Fry hesitated. ‘Hasn’t this inquiry been the wrong way round somehow?’ she said.

‘I know what you mean. The perpetrator is supposed to take the honourable way out at the end of the story, not at the beginning.’

‘I don’t even know what that means,’ she said.

‘Never mind. It’s to do with a study of suicide. The socio-economic factors.’

‘Have you been taking night school classes in psychology?’

‘No, just talking to someone interesting.’

‘Oh, well. I can take a hint. Goodnight, Inspector.’

‘Okay,’ said Cooper distractedly. ‘Yes, goodbye. Goodbye, Diane.’

But Cooper still wasn’t finished. Carol Villiers came running in for instructions about the next day. He was the DI, after all. It was his responsibility to decide these things.

‘There’s
the post-mortem on Gordon Burgess happening in the morning,’ she said. ‘Do you want to go yourself, Ben?’

Cooper hesitated. He wouldn’t be at his best in the morning. He was bound to say the wrong thing, blurt out some embarrassing remark. How awkward would that be?

‘You could do it, Carol. Or I could send Dev Sharma, if you prefer. Now we’ve got him back, he might as well be doing something useful.’

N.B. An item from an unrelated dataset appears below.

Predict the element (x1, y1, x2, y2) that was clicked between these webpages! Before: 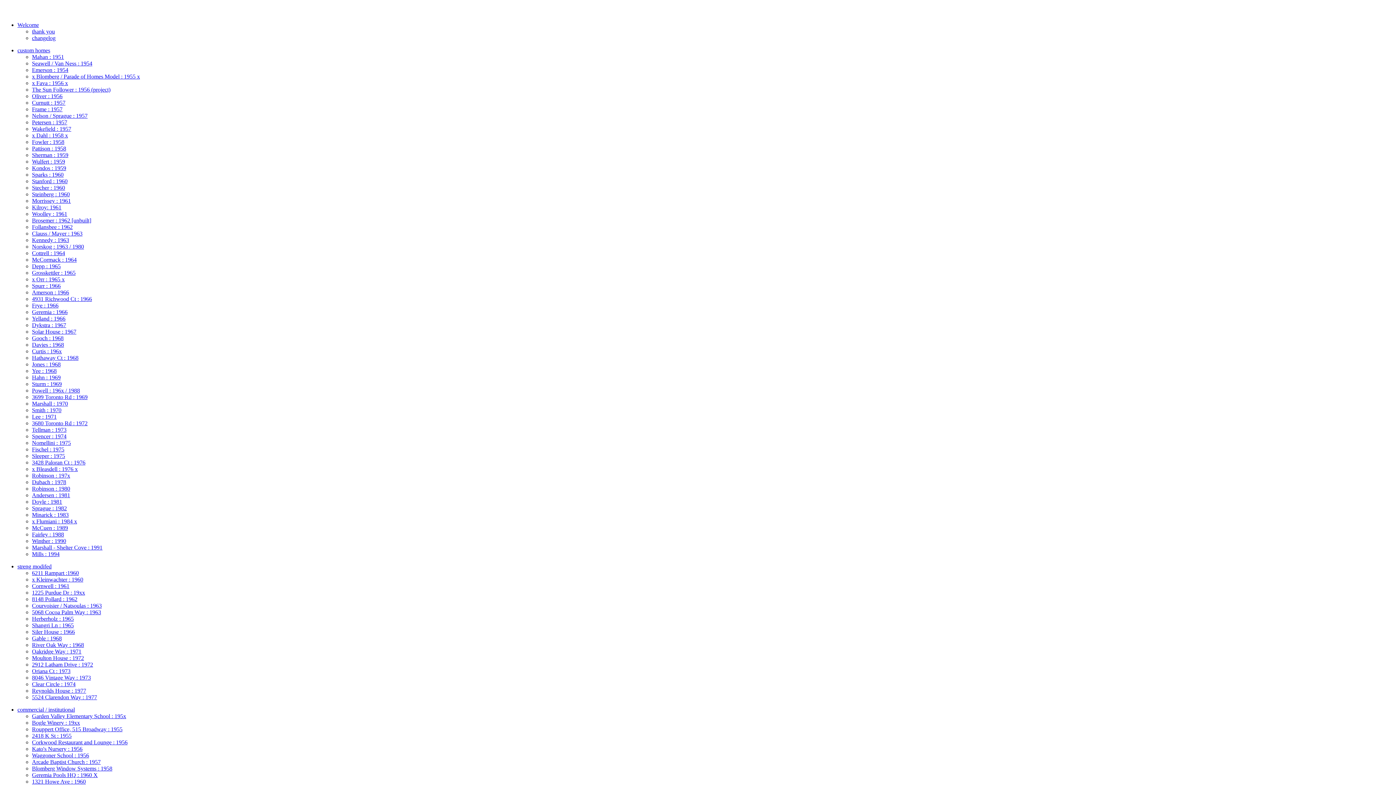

‘Oh, I don’t mind doing it,’ said Villiers cheerfully. ‘There’s a new pathologist there, you know.’

Cooper wondered how she managed to stay so cheerful, even at this time of night. She must have an almost superhuman constitution.

‘Ah, yes, I’ve met her,’ he said.

‘Chloe Young. I know her family – they’re from Sheffield. Believe it nor not, I went out with her brother for a few months. It was years ago, of course, before I met Glen.’

‘You already know her, then?’

‘Very well. In fact, she got in touch with me when she first came back to the area.’

‘Really?’

‘As it happens,’ said Villiers, ‘it was Chloe I went to Derby Book Festival with the other day. She’s great company. She’s very bright too, you know. She’s got qualifications coming out of her ears.’

Cooper’s mouth hung open as he watched Villiers leave. The news came as a complete shock. His exhausted mind began to whirl with questions. Had
Chloe Young been hearing all about him from Carol Villiers before she met him that evening at the Barrel Inn? And did that also mean Villiers knew where he’d been on the night his car was run off the road? What had they been saying about him?

Slowly, Cooper put on his jacket and closed the door. Like so many other things in his life, he might never find out.